トラネキサム酸(トランサミン)

トラネキサム酸は、肝斑に効果がある美白成分で、肝斑の治療に用いられることが多いです。

もともとは、止血剤として認可を受けた薬だったんですが、最近では美白や肌荒れに効果があるということで美白化粧品に多く配合されています。有名なところでは資生堂のHAKUかそうですね。

シミの中でも女性特有のものに「肝斑」と呼ばれるシミがあるわけですが、女性ホルモンのバランスが乱れることでプラスミンという情報伝達物質が分泌されることによって、メラニンを生成するメラノサイトを活性させてしまうことが主な原因だといわれています。

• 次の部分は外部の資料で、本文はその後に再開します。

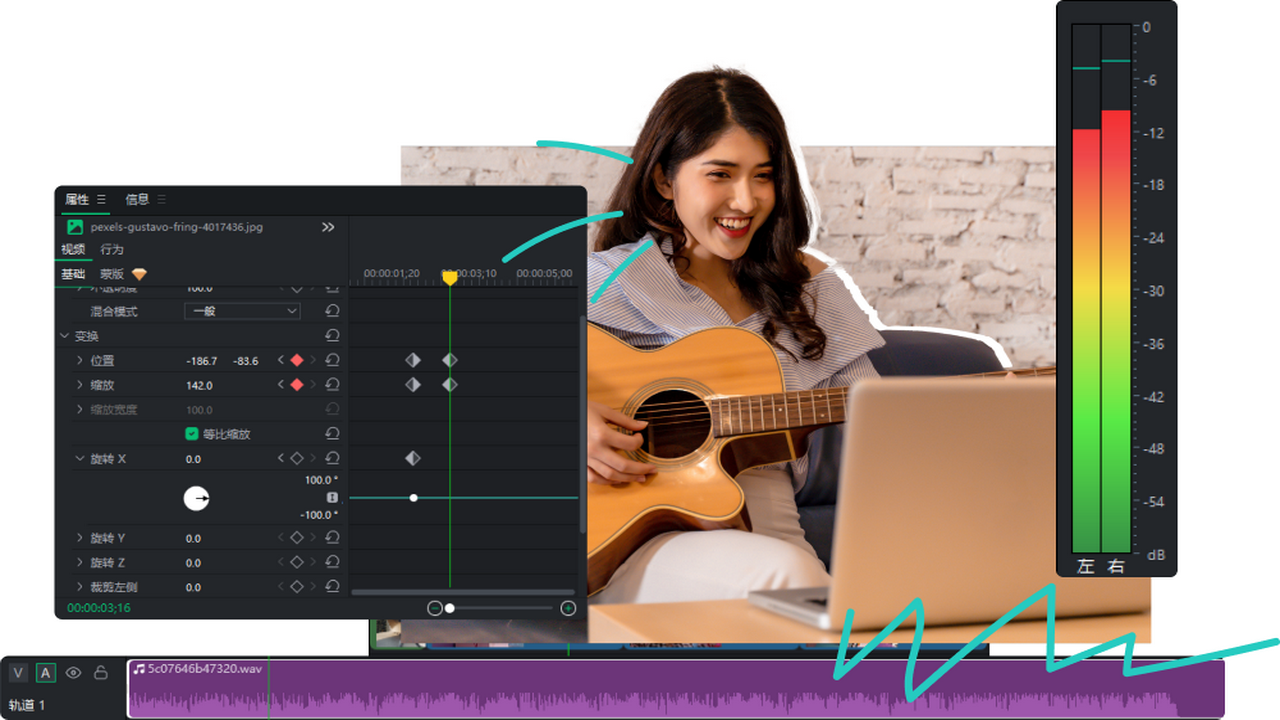Click the red keyframe diamond on the 位置 row
1280x720 pixels.
(297, 360)
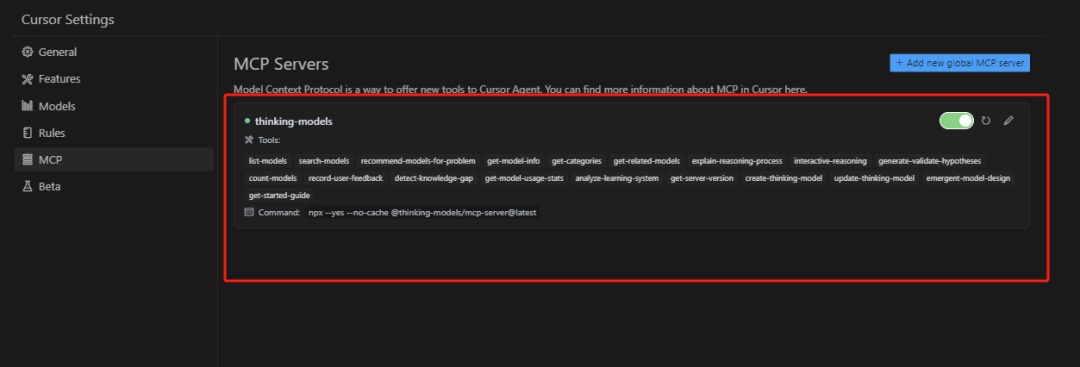Image resolution: width=1080 pixels, height=367 pixels.
Task: Click the create-thinking-model tool tag
Action: (783, 178)
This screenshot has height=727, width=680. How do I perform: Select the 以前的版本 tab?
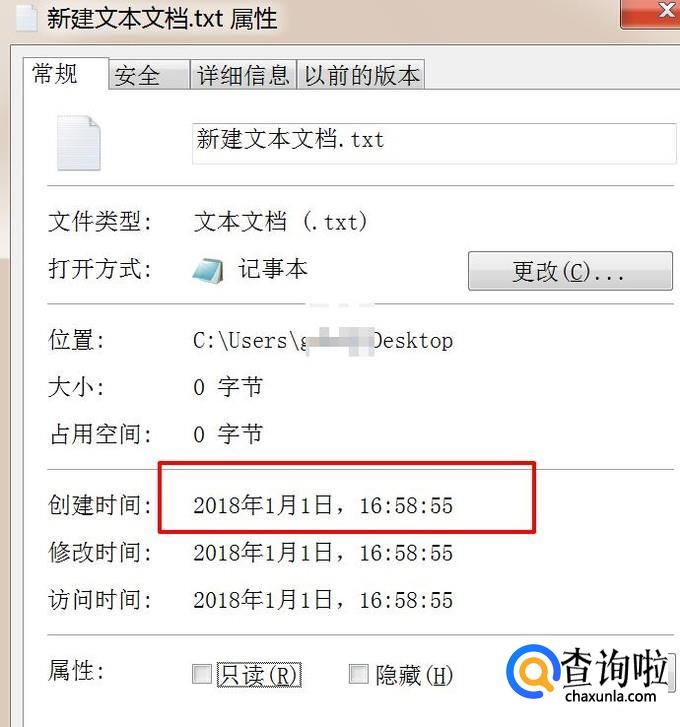point(361,75)
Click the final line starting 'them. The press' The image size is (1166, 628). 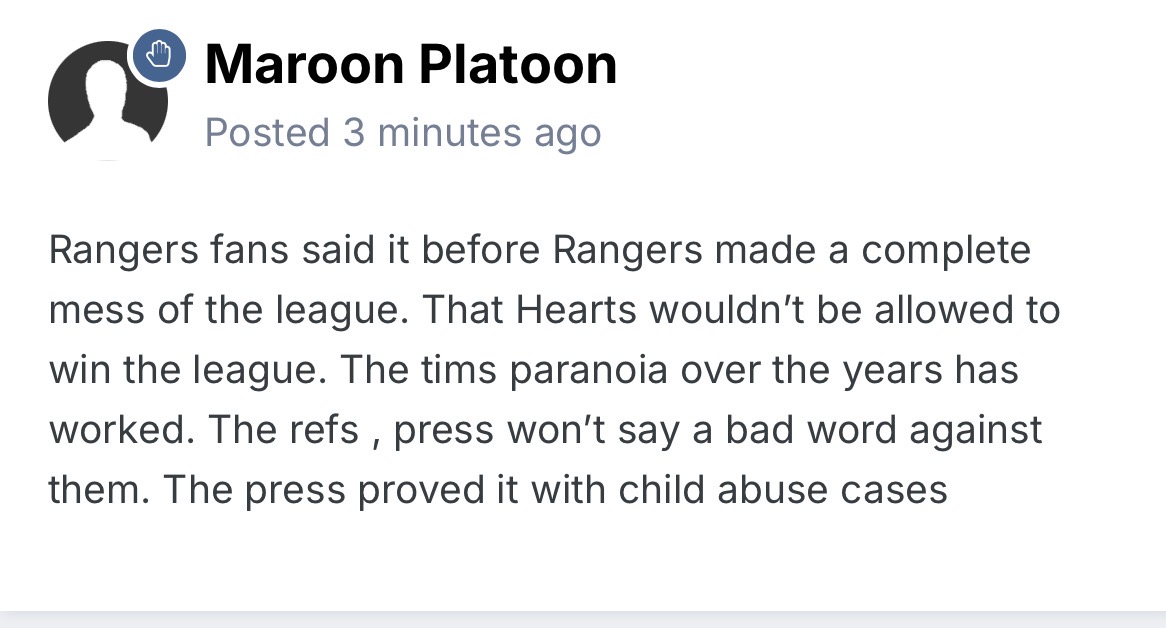click(x=498, y=491)
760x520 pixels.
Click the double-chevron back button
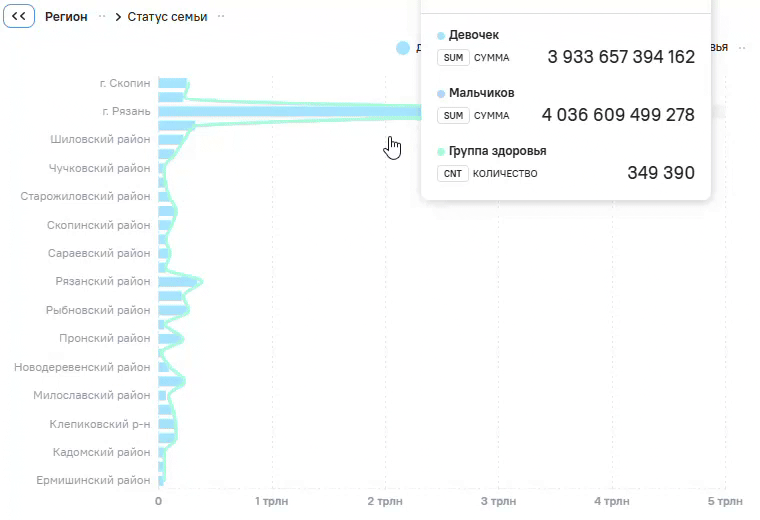tap(19, 16)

トラネキサム酸が肝斑に効果があるといわれるのは、メラノサイトの活性化の原因となる情報伝達物質のプラスミンをブロックする働きを持っていることからなんです。

皮膚科では主にトラネキサム酸は内服薬の「トランサミン」が処方されます。

肝斑の治療の場合、トラネキサム酸は保険が適応されるケースが多いです。ただ、他のシミと混在していたり、より確実にシミを消そうという場合は保険が効かない治療法(ハイドロキノンなど)と組み合わされることがあるので、ここはしっかり医師と相談しましょう。

ちなみに市販薬として第一三共ヘルスケアからトランシーノというものが販売されていますがこちらは6,000円もするかなり高いお薬なので、皮膚科で「トランサミン」を処方してもらったほうが断然安上がりだと思います。

トラネキサム酸(トランサミン)によるシミ治療ですが、内服薬を使う場合、治療効果を実感できるのは治療開始から4、5週間ぐらい経ってからです。ただし、肝斑と肝斑以外のシミが混在している場合は効果が現れるタイミングなどに違いがあります。

シミの状態の経過にもよりますが、トラネキサム酸だけでシミがよくなりそうであれば引き続き、治療が続けられますが、症状によってはビタミンCやハイドロキノンなどを併用する場合もあります。

ちなみに肝斑のある肌にはレーザー治療は利用できません。肝斑が悪化してしまうからです。そのため肝斑とそれ以外のシミを見分けられないようなヤブ医者にシミ治療をお願いすると余計シミがひどくなったりするリスクがあるので注意が必要です。

肝斑自体はそれほど治療が難しいシミの種類ではないのですが、他のタイプのシミと混在している場合は、治療方法の組み合わせが難しく、レーザー治療が使えないためシミのないきれいな肌にするには時間がかかります。

また、肝斑は再発する可能性の高いシミなので、定期的な観察と治療が必要だと言われていることも付け加えておきます。